今からこれを提出したところで、上官からの小言は、避けられないだろう。
「ぷはーっ」
その間、新たな紫煙を燻らせながら。
この悪魔は、慌てふためく少女の姿を。
特等席で、鑑賞していたのだ。
普通に最悪過ぎる。
「あっ……がっ……てンめえ……っ!」
「ん? どうした、ベラあ? そんなに面白い顔芸を披露しても、エサなんてやらねえぞ〜?」
しかも、言うに事欠いて。
野蛮な亜人扱いとは、失礼が過ぎる。
絶対に、頭がおかしい。
「……もし、今すぐに怒りで、人を呪い殺せる魔法を、与えてくれる人がいれば……アタイはこの純潔を、捧げてもいい……っ!」
「はっ。テメエのションベンくせぇ膜なんて、誰が欲しがるもんかよ。売れ残り特有のキモい勘違いしてんじゃねえよ、バーカ」
中身は論外、であるとして。
黙ってさえいれば、外見だけは、無駄に整っているため。
自分が知る限りにおいて。
女性関係に、不自由していた記憶はない。
エルドラドの浮かべてみせる、嘲笑に。
「……ッ!!」
入隊して以降は、軍務一筋だったため。
浮ついた話を持たない、イザベラは。
下唇を噛み締めて、プルプルと。
震えることしか、できなかった。
「……ぷはぁ」
そうして悶絶する、イザベラを。
歯牙にもかけず。
エルドラドは、退屈そうに。
新たな紫煙を、吐き出しつつ。
「でもまあ俺ちゃんが、いくらパーフェクトな立案書を、提出してやったところで……どーせまた上の無能どもが、台無しに、してくれちまうだろうけどなぁ~」
倦んだ、言葉通りに。
誰もが羨む、出世街道を。
邁進しているはずの、青年は。
その瞳に、諦観を浮かべていた。
「……そうですね」
一方で。
怒りが臨界突破していた、イザベラも。
感情が、グルンと一回転したことで。
再び、冷静になってしまっている。
「たしかにこの作戦が、そのまま採用される可能性は、低いと言わざる得ないでしょう」
「……」
じつは、こうしたイザベラの。
稀有な特性に、関しては。
エルドラドは、密かに評価しており。
だからこそ、執拗に。
からかわれてしまうという、悪循環に。
本人だけが、気づいていない。
「だいたい、本気ですか? こんな何もない、辺境の森に、探索部隊程度ならまだしも、ここまでの、過剰戦力を派遣するだなんて……」
「『何もない場所』じゃねえよ、バーカ」
呼吸のように。
会話に罵倒を、織り込んで。
「ちっ。
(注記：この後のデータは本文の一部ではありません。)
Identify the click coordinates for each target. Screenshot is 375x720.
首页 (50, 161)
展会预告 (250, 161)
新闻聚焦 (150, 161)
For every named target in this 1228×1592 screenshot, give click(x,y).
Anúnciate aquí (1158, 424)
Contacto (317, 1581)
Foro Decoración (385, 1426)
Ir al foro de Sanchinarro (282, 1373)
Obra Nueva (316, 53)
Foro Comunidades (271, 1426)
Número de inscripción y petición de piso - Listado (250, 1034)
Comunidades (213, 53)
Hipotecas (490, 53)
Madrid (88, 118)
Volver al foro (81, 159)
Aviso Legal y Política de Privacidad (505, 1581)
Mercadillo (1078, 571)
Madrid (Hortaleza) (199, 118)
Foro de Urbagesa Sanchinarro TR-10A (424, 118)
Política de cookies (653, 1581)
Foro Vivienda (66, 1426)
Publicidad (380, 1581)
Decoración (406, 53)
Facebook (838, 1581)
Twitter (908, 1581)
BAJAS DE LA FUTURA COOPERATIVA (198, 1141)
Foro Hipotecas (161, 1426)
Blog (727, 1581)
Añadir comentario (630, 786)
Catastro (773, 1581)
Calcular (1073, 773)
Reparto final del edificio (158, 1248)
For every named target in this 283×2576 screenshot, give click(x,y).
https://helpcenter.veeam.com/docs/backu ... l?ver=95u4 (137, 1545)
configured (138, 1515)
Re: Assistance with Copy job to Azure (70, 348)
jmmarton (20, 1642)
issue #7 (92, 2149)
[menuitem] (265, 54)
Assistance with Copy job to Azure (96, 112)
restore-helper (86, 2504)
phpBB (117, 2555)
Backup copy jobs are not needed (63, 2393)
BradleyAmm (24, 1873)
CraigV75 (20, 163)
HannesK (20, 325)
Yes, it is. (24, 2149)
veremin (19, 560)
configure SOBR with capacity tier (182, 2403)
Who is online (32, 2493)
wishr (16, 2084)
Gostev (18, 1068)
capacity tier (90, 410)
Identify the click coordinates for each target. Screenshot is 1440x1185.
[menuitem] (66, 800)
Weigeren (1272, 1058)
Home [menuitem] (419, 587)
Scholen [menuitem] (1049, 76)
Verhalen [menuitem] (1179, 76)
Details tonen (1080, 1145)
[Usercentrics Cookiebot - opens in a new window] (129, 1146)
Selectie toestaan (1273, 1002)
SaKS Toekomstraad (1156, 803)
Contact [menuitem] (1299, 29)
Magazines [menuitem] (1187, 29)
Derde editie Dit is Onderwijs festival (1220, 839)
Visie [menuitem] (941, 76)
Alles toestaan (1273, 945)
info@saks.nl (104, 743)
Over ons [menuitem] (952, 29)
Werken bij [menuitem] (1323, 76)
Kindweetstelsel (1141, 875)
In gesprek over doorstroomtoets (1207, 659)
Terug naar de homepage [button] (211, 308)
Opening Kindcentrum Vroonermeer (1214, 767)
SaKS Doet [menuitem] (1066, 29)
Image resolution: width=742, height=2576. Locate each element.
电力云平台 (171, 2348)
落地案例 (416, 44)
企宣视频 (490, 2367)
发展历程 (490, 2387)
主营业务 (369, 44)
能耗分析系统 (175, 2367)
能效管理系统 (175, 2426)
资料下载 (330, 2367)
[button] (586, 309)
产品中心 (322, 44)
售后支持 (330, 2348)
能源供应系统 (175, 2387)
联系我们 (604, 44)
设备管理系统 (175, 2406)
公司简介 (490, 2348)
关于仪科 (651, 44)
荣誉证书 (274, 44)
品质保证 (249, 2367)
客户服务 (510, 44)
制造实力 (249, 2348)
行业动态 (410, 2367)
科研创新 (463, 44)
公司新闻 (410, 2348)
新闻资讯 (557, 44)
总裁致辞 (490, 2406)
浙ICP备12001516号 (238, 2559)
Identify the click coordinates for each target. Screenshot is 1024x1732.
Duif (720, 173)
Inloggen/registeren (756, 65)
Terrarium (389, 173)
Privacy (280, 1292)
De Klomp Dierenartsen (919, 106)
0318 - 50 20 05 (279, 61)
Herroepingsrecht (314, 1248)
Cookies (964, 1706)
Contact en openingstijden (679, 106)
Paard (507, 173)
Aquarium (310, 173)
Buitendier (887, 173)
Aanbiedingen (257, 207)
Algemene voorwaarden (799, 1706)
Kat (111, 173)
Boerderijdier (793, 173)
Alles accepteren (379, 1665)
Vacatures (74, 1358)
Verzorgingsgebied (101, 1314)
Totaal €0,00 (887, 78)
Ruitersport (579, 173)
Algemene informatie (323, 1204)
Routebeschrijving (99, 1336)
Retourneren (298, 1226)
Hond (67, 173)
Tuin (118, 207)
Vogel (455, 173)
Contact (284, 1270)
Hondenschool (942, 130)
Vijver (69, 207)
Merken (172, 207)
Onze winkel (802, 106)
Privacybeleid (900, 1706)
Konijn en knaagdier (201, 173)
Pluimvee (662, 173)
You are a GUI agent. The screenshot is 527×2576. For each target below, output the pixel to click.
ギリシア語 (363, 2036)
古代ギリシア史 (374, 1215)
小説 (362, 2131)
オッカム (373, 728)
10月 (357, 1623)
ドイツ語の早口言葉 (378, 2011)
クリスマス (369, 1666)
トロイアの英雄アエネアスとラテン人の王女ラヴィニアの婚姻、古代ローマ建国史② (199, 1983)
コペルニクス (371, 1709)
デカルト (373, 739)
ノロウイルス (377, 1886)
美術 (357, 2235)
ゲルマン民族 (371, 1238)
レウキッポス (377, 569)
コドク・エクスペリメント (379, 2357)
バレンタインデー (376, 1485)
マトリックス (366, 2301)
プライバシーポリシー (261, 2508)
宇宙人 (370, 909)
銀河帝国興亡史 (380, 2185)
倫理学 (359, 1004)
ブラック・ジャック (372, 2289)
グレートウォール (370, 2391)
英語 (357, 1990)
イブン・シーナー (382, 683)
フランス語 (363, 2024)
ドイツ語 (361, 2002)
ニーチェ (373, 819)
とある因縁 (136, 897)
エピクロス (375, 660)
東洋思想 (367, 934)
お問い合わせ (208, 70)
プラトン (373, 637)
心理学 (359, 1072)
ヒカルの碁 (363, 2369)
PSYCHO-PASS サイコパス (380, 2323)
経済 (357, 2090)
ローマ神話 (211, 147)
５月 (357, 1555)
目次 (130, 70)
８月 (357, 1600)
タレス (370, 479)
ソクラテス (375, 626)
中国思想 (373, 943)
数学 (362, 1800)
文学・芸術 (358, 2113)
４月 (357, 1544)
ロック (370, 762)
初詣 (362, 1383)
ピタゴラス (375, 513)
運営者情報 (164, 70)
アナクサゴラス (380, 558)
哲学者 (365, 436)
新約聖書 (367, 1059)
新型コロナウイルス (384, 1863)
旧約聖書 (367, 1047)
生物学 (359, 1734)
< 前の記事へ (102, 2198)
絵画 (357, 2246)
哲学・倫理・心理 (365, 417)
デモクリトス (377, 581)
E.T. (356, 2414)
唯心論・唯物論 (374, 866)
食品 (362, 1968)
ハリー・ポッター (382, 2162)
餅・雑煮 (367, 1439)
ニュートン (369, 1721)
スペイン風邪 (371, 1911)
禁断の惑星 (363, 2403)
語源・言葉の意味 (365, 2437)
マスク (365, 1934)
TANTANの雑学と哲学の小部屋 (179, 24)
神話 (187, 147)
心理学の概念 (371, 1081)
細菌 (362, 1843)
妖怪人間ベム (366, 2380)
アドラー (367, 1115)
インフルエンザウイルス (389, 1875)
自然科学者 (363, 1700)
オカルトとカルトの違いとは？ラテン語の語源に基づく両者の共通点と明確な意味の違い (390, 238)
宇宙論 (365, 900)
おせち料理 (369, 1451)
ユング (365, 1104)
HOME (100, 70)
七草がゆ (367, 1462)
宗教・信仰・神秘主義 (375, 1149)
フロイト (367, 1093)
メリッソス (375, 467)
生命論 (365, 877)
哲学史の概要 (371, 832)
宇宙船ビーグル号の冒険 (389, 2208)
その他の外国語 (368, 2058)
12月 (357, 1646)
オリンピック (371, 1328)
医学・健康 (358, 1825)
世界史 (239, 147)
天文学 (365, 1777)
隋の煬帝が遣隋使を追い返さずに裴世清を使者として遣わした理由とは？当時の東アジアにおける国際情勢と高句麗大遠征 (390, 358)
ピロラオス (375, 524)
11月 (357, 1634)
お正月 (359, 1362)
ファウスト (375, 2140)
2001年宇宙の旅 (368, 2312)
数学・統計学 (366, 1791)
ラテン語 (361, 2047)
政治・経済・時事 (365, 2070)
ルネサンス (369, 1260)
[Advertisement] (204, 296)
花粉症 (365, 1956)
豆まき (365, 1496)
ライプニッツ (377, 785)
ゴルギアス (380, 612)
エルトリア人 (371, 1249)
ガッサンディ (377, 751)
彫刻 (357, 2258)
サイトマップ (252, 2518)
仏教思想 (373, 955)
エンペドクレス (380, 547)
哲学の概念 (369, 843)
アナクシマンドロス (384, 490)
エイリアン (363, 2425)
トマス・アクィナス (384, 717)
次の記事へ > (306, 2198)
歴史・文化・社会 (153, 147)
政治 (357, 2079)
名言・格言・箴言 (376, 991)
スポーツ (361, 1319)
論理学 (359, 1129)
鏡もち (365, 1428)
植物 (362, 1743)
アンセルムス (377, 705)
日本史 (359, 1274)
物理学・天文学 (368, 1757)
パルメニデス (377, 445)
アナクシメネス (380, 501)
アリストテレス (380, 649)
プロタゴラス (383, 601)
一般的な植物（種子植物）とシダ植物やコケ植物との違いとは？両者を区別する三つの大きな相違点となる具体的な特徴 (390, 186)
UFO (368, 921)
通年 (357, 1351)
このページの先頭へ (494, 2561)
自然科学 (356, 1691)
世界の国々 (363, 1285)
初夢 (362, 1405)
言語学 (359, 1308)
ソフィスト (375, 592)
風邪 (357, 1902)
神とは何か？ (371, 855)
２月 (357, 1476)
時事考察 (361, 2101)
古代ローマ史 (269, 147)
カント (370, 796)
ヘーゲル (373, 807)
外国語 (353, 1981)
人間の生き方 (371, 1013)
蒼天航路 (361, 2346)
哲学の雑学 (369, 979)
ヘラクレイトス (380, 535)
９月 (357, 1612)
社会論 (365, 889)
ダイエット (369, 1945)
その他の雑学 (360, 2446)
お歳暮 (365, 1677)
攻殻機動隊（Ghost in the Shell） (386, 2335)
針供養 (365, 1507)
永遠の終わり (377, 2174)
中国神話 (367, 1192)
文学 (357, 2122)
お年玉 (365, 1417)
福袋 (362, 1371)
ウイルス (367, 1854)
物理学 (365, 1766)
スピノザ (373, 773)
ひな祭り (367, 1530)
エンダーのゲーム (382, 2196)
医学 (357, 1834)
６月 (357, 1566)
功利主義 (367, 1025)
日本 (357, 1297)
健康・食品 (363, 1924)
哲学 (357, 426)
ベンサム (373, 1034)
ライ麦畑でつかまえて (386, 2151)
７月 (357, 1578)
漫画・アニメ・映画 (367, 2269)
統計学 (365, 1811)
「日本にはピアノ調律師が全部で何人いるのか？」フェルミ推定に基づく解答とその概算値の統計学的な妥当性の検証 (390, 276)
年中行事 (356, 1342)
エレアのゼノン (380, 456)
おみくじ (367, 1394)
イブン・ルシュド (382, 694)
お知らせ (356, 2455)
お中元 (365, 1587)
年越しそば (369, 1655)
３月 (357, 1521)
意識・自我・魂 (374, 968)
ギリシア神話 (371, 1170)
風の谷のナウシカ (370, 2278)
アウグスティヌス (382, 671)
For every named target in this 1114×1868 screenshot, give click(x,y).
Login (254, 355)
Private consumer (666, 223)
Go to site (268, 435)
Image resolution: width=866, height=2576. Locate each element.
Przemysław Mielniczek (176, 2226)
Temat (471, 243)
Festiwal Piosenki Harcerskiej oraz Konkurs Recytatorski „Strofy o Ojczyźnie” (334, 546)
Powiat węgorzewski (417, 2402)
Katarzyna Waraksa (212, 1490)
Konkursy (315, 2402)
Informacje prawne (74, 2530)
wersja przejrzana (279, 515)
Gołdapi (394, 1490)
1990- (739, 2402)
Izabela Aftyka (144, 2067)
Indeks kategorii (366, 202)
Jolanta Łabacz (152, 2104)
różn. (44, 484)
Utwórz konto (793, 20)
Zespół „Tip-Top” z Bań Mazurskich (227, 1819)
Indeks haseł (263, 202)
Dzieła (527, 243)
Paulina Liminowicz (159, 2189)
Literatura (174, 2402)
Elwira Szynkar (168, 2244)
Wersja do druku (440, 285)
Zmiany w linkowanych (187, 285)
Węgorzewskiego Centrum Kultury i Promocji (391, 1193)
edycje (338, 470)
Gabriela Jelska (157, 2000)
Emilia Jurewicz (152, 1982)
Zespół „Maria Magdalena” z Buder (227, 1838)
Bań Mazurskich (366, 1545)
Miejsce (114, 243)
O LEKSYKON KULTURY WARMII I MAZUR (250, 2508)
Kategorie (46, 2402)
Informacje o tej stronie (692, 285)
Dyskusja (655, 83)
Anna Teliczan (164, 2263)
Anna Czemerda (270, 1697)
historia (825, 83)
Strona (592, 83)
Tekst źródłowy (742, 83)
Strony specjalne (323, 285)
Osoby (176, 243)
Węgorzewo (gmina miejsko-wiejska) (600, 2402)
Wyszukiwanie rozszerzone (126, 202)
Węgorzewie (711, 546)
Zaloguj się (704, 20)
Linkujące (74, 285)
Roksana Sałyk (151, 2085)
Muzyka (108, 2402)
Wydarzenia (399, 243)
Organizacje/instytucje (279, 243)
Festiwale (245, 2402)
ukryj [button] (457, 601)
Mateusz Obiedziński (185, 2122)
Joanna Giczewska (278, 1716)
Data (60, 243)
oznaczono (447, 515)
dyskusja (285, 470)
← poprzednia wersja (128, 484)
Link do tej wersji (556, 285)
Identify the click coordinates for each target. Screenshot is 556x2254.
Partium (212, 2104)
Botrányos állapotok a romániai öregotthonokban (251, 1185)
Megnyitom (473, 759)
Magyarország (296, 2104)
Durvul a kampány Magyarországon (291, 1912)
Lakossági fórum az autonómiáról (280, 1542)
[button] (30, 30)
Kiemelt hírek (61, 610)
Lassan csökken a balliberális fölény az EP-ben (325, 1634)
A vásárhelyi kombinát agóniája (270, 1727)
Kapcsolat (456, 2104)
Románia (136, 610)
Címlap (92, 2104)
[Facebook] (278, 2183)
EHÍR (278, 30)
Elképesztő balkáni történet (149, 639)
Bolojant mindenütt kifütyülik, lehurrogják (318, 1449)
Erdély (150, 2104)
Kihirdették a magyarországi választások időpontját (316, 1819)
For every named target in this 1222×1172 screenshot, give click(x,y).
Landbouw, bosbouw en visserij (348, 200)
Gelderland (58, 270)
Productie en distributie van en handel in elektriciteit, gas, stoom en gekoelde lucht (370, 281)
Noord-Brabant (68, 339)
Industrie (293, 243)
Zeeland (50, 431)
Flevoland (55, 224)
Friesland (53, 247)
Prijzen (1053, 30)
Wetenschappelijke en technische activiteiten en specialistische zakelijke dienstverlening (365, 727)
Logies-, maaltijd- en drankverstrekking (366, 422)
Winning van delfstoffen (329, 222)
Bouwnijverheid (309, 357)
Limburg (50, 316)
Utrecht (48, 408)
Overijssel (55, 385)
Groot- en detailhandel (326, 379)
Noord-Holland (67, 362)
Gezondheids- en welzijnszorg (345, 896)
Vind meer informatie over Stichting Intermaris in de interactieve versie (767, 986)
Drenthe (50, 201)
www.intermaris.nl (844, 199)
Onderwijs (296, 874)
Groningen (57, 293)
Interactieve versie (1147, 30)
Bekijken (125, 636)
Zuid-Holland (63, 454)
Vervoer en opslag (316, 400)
これだから、凡愚の相手をするのはイヤなんだ。こっちまで頭がおかしくなりそうだ。おえっ」
「……ッ!」
念入りに。
追撃まで、捩じ込みながら。
「……いいか、ベラ。こいつらは、ただの密偵なんかじゃない」
少女で憂さ晴らしする、青年は。
葉巻を突きつけながら、告げる。
「俺たちの勇聖国で、もう六年以上も逃げ隠れしている、狡猾な『黒兎』どもなんだぞ?」
【作者の呟き】
メスガキも、いいですが。
クソガキも、書いていてとても、楽しいです。